So, what is Enterprise Architecture (EA) and why are we bringing it to the University? Let me set aside formal definitions and detailed explanations - after all, there is plenty of background information on the web, which you can read should you wish. Instead, let’s keep this informal and look at what it can do for our university.
Essentially, the goal of EA is to link all IT and administrative services together to provide a joined-up, easy-to-use suite of services. Times have changed from when students dealt with IT systems separately - logging in to the back-office finance system for one task, the timetabling system for another, teaching systems during the day, and so forth. Instead, people do everything online, using smartphones or laptops or desktops. We rarely think about the ”IT” systems underpinning these services, we just do the processes online without really thinking about the IT. Enterprise Architecture is about making the “business processes”, the data, the applications and the underlying technology all line up to provide this modern, integrated service.
We need to design processes to prioritise the user’s point of view, rather than the administration staff (including IT staff). We may need to change the way we do things, and we need to align the underlying IT so that we can make these changes as easy as possible.

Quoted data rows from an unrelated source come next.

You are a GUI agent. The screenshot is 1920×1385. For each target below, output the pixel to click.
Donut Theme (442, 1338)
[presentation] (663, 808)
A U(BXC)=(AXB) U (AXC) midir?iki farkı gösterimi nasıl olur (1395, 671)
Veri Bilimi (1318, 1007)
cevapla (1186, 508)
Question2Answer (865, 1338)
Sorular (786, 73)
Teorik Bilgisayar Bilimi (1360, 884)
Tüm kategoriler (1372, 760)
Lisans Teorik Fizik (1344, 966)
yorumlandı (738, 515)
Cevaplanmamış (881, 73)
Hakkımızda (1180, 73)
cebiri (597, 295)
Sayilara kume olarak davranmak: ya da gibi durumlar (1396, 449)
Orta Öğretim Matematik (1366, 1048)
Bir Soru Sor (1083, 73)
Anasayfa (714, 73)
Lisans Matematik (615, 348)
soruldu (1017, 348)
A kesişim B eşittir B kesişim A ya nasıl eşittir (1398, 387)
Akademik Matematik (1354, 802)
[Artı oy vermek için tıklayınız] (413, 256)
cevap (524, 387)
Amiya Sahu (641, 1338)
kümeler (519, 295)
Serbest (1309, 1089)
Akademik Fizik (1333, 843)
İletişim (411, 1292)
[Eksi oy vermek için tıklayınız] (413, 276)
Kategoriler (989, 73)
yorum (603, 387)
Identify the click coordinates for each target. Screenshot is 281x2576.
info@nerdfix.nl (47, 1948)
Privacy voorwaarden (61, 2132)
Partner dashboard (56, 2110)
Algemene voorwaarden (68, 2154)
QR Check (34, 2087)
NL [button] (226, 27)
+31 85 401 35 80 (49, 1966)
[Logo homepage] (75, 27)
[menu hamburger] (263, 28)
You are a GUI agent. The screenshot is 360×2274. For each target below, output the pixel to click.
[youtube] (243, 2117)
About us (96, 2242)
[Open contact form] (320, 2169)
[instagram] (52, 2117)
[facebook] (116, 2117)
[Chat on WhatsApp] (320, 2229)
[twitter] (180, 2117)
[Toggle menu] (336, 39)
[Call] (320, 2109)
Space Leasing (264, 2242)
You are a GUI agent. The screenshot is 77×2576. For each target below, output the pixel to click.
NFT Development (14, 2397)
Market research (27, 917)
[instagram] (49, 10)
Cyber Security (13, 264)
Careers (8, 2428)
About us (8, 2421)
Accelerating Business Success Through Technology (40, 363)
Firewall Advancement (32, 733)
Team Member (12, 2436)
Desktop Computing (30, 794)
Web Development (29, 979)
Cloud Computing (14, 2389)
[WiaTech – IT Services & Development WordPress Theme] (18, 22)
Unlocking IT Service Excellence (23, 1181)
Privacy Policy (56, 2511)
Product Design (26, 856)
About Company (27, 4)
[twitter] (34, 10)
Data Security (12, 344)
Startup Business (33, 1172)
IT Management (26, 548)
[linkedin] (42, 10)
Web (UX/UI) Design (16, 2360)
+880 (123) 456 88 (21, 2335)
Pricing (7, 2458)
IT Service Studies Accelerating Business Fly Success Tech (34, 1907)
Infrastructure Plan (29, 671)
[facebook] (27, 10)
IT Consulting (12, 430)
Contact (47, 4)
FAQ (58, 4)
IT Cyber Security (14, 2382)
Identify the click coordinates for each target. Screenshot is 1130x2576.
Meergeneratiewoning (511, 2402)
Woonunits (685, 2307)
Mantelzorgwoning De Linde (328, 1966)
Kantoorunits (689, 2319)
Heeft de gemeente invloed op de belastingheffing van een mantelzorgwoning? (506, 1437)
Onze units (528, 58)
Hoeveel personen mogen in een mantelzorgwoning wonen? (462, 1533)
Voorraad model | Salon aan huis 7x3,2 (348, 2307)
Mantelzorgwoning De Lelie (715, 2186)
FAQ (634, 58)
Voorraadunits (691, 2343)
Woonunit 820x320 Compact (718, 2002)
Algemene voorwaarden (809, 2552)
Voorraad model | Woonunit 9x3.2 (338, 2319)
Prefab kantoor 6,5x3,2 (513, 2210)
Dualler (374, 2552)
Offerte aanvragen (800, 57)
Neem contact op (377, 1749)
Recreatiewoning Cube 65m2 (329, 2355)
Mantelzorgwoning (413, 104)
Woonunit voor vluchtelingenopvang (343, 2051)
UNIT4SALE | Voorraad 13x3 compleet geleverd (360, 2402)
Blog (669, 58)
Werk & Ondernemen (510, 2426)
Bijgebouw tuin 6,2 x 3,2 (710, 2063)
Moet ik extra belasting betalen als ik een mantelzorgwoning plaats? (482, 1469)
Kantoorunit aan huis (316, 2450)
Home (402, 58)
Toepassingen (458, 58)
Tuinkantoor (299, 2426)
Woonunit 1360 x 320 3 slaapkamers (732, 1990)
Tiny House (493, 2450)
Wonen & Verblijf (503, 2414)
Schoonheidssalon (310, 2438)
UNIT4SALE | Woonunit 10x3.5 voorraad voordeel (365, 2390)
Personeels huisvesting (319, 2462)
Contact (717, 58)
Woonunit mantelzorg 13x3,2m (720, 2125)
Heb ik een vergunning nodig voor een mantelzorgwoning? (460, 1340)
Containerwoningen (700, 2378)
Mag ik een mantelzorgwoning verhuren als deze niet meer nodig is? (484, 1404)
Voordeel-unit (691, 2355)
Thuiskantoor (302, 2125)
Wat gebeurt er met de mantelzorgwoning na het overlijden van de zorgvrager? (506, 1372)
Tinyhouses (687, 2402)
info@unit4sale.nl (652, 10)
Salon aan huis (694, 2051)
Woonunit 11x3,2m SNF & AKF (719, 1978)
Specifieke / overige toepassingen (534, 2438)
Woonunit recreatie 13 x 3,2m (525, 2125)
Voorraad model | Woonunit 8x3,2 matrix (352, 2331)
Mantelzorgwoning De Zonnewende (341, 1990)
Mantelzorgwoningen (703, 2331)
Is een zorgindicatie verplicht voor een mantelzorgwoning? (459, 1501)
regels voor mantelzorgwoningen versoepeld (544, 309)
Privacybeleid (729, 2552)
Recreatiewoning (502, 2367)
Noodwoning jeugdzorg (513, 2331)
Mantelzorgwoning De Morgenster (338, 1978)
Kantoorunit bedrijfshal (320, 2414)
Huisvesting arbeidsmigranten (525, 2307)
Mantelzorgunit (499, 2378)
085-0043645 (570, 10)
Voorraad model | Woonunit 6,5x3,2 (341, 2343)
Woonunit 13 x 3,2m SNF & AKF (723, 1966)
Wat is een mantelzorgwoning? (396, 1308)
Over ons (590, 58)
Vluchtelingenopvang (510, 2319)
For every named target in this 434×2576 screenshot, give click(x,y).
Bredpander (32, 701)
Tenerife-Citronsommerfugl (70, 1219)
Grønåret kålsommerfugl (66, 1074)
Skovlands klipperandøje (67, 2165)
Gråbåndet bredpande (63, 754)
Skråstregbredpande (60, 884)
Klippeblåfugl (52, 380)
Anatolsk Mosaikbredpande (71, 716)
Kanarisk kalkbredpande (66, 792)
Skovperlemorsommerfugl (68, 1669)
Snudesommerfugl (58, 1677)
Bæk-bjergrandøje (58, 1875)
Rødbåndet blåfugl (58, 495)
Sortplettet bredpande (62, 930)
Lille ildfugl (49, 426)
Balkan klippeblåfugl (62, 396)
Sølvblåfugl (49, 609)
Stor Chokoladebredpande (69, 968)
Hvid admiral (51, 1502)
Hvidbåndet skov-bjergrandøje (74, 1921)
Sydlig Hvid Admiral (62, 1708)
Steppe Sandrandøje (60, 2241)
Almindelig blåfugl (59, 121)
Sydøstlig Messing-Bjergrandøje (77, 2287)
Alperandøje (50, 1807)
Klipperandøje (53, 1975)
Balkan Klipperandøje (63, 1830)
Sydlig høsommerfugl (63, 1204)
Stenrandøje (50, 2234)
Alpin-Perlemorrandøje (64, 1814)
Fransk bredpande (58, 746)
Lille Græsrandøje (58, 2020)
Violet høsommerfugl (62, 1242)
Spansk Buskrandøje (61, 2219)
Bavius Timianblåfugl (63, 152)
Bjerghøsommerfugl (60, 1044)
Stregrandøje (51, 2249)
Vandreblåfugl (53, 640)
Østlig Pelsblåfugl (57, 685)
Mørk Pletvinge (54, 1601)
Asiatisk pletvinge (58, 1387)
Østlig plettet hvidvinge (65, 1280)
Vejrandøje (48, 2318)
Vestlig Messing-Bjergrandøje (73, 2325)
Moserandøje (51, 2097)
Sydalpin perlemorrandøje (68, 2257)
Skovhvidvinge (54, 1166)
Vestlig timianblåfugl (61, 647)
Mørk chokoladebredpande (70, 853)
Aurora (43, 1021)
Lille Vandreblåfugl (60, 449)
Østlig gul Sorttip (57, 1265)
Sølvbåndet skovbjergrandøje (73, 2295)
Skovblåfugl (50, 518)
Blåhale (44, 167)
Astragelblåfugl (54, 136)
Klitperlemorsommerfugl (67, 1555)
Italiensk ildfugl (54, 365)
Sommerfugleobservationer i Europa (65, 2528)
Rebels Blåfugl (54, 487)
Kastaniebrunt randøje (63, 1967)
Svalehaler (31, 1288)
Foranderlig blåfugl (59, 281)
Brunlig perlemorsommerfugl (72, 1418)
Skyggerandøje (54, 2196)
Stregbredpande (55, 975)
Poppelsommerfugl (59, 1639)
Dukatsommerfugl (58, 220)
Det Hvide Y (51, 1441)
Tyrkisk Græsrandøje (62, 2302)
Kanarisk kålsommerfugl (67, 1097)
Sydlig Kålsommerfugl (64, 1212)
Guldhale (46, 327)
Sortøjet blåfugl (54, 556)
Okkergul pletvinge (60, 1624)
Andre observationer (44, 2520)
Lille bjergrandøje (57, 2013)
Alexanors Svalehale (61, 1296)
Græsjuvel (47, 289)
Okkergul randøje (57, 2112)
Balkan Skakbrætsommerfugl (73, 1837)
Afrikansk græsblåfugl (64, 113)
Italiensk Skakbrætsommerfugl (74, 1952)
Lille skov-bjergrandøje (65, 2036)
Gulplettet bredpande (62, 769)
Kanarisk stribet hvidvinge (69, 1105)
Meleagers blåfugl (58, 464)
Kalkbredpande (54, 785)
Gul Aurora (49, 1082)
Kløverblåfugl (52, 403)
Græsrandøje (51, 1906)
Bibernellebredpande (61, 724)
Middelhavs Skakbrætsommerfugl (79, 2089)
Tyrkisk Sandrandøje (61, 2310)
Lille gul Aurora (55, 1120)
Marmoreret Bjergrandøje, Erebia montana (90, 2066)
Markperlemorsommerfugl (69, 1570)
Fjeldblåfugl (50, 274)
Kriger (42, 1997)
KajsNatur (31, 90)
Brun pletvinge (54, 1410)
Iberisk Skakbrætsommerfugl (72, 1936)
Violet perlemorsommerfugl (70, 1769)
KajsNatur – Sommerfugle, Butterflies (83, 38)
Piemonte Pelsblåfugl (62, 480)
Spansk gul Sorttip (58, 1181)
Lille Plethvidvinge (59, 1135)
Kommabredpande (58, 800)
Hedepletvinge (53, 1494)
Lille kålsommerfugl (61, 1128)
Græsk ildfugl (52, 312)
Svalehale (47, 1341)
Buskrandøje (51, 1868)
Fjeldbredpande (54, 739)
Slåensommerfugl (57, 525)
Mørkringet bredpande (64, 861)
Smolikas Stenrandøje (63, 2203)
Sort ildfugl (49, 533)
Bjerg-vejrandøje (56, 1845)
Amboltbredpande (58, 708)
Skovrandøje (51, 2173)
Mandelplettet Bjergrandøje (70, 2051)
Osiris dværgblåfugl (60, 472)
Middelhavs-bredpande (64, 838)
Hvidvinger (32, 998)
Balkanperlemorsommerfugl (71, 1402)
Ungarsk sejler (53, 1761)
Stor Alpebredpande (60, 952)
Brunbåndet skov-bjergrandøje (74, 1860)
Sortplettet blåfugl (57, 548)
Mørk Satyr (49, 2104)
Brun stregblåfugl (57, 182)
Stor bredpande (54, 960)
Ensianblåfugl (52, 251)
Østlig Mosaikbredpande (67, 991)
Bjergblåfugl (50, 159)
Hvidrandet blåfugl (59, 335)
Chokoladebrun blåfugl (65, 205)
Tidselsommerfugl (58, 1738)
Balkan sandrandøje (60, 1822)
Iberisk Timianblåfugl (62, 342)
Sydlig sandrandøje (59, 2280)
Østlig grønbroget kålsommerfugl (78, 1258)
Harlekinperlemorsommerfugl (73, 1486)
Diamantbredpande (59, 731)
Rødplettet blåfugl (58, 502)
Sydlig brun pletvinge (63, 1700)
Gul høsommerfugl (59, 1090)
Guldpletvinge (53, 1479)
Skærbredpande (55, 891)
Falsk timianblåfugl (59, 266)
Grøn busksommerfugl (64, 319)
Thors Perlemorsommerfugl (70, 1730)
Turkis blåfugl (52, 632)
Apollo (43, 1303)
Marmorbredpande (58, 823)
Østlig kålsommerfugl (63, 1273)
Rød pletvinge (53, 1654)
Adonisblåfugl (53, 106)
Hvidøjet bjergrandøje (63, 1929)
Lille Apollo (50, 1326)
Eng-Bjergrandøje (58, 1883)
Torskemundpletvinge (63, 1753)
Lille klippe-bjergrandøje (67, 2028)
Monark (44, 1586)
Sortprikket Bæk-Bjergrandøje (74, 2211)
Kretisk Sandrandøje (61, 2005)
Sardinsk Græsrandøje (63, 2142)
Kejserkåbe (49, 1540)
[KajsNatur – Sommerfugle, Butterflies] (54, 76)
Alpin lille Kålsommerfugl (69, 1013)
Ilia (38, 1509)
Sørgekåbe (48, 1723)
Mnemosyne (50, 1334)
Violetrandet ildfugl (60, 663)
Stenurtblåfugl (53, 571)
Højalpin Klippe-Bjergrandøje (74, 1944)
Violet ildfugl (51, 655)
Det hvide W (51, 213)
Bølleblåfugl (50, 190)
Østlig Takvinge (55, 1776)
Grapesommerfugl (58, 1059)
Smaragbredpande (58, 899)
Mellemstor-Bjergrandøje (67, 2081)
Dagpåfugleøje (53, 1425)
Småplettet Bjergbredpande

We also need agreed data models and data definitions, so that anyone accessing data via any of our systems see the same information and understand the information presented to them. We need management information (MI) so that the University makes decisions based on accurate and timely information.
Enterprise Architecture provides a range of techniques to aid all this. An EA practice brings people together to achieve shared understanding and common goals. It creates templates so that we can define standards, processes and data models using common approaches. It produces reusable data schemas and APIs so that IT systems can integrate with each other more simply, and so that projects don’t replicate similar work.
This gives me plenty of scope for future blogs posts. I can write about particular techniques and what they can do for us. I can give examples of the work we do as we do it. I can discuss some of the challengers we face as an institution. First of all, I’ll be writing about enterprise architecture experiences from other universities, which may give us some guidance of what can be achieved in our sector.